Lo peor es que la trama verdadera, sin las licencias librescas de Grimani y
Händel, supera con mucho en horror a la ficción. Remito a los curiosos al
respecto a las obras de Tácito y Suetonio.
Agrippina,
ópera de tres horas largas de duración, contiene material de Händel —en
particular, de sus exquisitas cantatas italianas—, pero también inspiración de
los hamburgueses Mathesson y Keiser; a su vez, será cantera de otras obras
propias. En el Teatro Campoamor de Oviedo pude encontrarme con cántabros que
habían acudido al llamado de lo que por estos pagos nuestros ha estado y está y
seguramente seguirá estando ausente por una suerte de atávico desdén hacia las
músicas que preceden al fácil siglo XIX: un montaje de la ópera en cuestión, a
cargo de Mariame Clément en
la escenografía, como ya se ha dicho, y de Benjamin Bayl en la dirección musical,
en una colaboración llevada a cabo con la flamenca De Vlaamse Opera.
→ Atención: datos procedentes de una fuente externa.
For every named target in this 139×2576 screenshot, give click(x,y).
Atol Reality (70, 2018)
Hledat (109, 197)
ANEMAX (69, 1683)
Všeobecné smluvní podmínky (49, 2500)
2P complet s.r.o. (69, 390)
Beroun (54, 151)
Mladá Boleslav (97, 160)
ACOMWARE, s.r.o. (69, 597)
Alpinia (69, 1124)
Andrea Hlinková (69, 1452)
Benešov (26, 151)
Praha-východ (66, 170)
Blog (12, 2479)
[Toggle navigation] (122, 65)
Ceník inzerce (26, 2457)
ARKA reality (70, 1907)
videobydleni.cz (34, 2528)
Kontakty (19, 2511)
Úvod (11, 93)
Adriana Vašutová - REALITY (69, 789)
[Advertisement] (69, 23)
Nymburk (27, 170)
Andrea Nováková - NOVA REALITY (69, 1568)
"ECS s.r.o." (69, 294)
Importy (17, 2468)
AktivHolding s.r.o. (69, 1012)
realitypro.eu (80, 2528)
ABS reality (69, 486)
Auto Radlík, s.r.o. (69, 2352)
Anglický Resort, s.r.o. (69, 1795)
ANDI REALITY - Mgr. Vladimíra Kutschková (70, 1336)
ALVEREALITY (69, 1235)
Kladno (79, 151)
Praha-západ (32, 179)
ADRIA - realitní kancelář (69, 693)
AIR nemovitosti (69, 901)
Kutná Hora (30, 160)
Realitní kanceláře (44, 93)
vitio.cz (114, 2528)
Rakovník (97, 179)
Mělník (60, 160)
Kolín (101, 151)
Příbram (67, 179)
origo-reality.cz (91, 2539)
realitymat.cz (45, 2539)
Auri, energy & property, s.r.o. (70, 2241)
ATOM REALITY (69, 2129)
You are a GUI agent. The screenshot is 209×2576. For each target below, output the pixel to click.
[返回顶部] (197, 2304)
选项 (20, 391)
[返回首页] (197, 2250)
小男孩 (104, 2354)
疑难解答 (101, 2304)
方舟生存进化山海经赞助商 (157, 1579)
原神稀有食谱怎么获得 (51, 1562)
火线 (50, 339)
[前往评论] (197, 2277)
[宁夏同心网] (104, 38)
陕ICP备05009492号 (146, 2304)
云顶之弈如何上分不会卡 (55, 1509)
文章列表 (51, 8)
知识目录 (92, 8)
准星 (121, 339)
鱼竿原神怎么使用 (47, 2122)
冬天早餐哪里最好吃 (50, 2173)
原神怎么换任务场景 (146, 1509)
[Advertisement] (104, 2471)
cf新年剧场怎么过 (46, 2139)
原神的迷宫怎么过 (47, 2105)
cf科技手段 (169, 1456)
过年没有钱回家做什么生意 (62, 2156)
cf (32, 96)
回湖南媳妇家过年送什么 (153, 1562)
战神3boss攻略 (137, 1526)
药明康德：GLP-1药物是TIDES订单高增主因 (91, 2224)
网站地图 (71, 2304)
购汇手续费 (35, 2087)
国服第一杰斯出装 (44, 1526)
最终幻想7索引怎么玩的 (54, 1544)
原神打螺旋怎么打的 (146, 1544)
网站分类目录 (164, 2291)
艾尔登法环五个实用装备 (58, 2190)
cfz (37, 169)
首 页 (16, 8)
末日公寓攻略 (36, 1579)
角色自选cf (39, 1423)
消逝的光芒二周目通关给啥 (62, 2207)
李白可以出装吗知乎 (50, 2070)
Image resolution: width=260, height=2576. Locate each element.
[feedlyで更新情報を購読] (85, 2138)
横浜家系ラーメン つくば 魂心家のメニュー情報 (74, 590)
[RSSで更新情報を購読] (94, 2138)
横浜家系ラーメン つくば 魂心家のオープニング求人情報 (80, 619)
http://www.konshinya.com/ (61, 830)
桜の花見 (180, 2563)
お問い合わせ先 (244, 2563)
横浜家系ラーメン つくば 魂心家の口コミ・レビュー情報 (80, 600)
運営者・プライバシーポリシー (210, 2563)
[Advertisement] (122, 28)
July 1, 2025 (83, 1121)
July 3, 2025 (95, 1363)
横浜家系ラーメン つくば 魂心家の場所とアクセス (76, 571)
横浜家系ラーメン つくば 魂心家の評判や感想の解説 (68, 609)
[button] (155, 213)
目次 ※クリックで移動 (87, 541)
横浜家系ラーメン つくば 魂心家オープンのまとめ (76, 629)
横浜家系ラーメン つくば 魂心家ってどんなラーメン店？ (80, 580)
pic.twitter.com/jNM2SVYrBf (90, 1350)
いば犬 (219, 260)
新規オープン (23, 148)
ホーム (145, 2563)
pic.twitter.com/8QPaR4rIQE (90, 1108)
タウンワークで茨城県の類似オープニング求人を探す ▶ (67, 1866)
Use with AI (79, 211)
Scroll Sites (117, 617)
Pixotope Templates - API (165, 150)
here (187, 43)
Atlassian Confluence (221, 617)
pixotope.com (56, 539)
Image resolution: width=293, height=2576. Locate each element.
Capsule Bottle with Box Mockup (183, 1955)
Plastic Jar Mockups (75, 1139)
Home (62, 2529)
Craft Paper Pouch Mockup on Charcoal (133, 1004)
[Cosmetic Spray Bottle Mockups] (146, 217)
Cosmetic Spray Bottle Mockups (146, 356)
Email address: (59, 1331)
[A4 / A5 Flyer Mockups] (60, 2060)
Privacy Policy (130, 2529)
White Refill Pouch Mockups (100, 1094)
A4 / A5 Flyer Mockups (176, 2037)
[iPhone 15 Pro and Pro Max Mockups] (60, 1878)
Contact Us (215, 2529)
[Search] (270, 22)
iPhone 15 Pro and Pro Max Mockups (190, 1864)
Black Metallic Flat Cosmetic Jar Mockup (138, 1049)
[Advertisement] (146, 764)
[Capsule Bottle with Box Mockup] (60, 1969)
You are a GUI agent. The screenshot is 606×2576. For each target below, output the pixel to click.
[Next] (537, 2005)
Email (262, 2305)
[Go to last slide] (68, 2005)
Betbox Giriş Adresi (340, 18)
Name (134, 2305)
Como
orquesta, la OSPA, briosa y atinadamente conducida por Bayl con acertado
criterio historicista, y potenciada por la presencia de un continuo de
auténtico lujo, integrado por los hermanos Zapico. En lo vocal, no puede
hablarse sino de un derroche de talento por parte de unos cantantes de los que
tampoco cabía esperar menos: Bonitatibus siempre está maravillosa, con un
dominio absoluto de su bruñido instrumento y una implicación dramática
extraordinaria, que brillaron en todo momento pero quizá especialmente en la
difícil y profunda «Pensieri, voi mi tormentate»; Serena Malfi sostuvo
indesmayable un altísimo nivel en todas sus apariciones neronianas, con una voz
fresca y perfectamente esmaltada (fantástico su «Come nube»); Elena Tsallagova
fue una sorprendentemente bella e impecable Poppea, de virtuosísimas agilidades
y extraordinarias dotes, máxime en su peculiar «confrontación» vocal con Bonitatibus:
se oirá hablar mucho de ella, aunque debe controlar sus agudos de cuando en
cuando extemporáneos. Los caballeros cumplieron con buena calificación su
cometido, aunque quizá con menor excelencia que las damas: deben destacarse la
extraordinaria expresividad y calidez de Sabata como Ottone, a pesar de la
dificultad de su papel; Pietro Spagnoli como Claudio mostró altibajos pero en
conjunto pesaron más las virtudes, unidas a su gracejo escénico. El resto del
elenco, sin resultar excepcional y
mostrar alguna que otra carencia, resultó más que correcto.
Desde el punto de vista visual, Clément ha hecho una apuesta ariesgada
en tiempo y forma y, en conjunto, puede decirse que sale airosa del reto,
aunque puede aducirse que su concepción del escenario lo reduce
significativamente, transmitiendo algunos espacios, por su delimitación, cierta
sensación opresiva: pantallas en la parte superior (con imágenes no siempre
afortunadas) y paneles móviles, a veces demasiado restrictivos, en la inferior;
un diez, en cambio, a la habilidad en los cambios escénicos. Hay un poso
cinematográfico en el planteamiento de la ópera que favorece su integración en
la contemporaneidad, también la agilidad en el discurso de una obra de largo
desarrollo temporal. El final con rótulos alusivos a la historia real del los
personajes implicados subrayó ese efecto cinematográfico y resultó acertado por
cuanto recolocó en su debido contexto algunas de los pequeñas incoherencias
cronológicas de Grimani.
En suma, una de romanos con pocos buenos y muchos malos que nos recordaron
que los ardides del Imperio siguen aún vigentes.